In the meantime, innovative technology starting from materials to production is empowering design modifications that can result in creating the engineers’ activity more difficult. Additive production ensures the 3D printing of multi-purpose components that long ago were beyond to develop.
To resist that tendency, they require the hard-learned lessons from challenges with the latest projects with requirements to be established and introduced. Innovative technologies have to buy their path to the platform. The tendency is brightly demonstrated in the B-21 bomber designed by the U.S. Air Force and the optimized 737 MAX and A320neo models.
The next-gen commercial airliners and combat aircraft will show whether the troubles connected with F-35 and the 787 have been absorbed.
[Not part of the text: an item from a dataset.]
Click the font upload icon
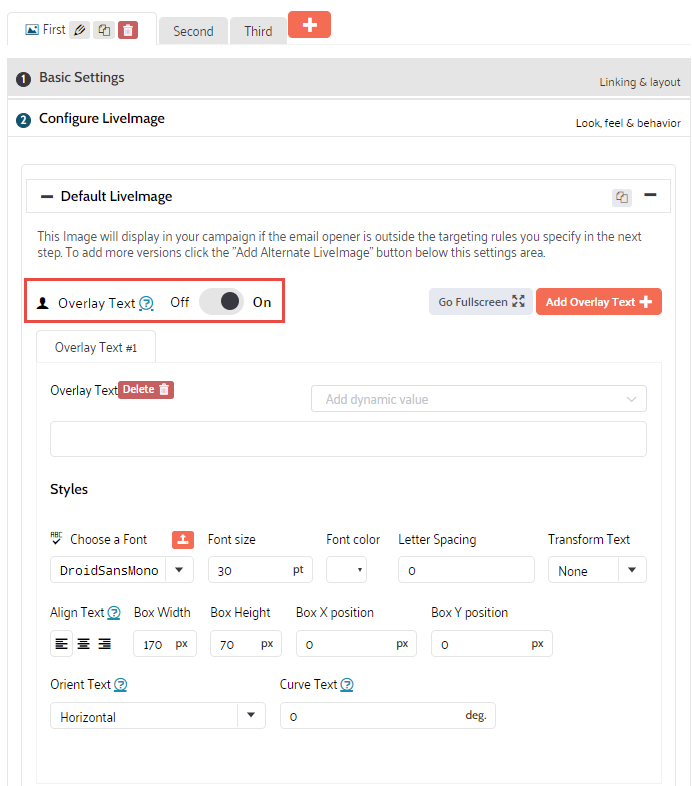Viewport: 692px width, 786px height. click(182, 539)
NASA is already pronouncing the requirement for a unique next-generation system to guarantee air prevalence after 2027. In 2021, the top manufacturers called Boeing and Airbus have already acknowledged that every novel generation of airliner can’t have a higher price compared to the previous one.
And one more brand new single-aisle aircraft or fighter may not be released before 2025. By this point, a wide range of innovative technology will have been invented and be searching for the application.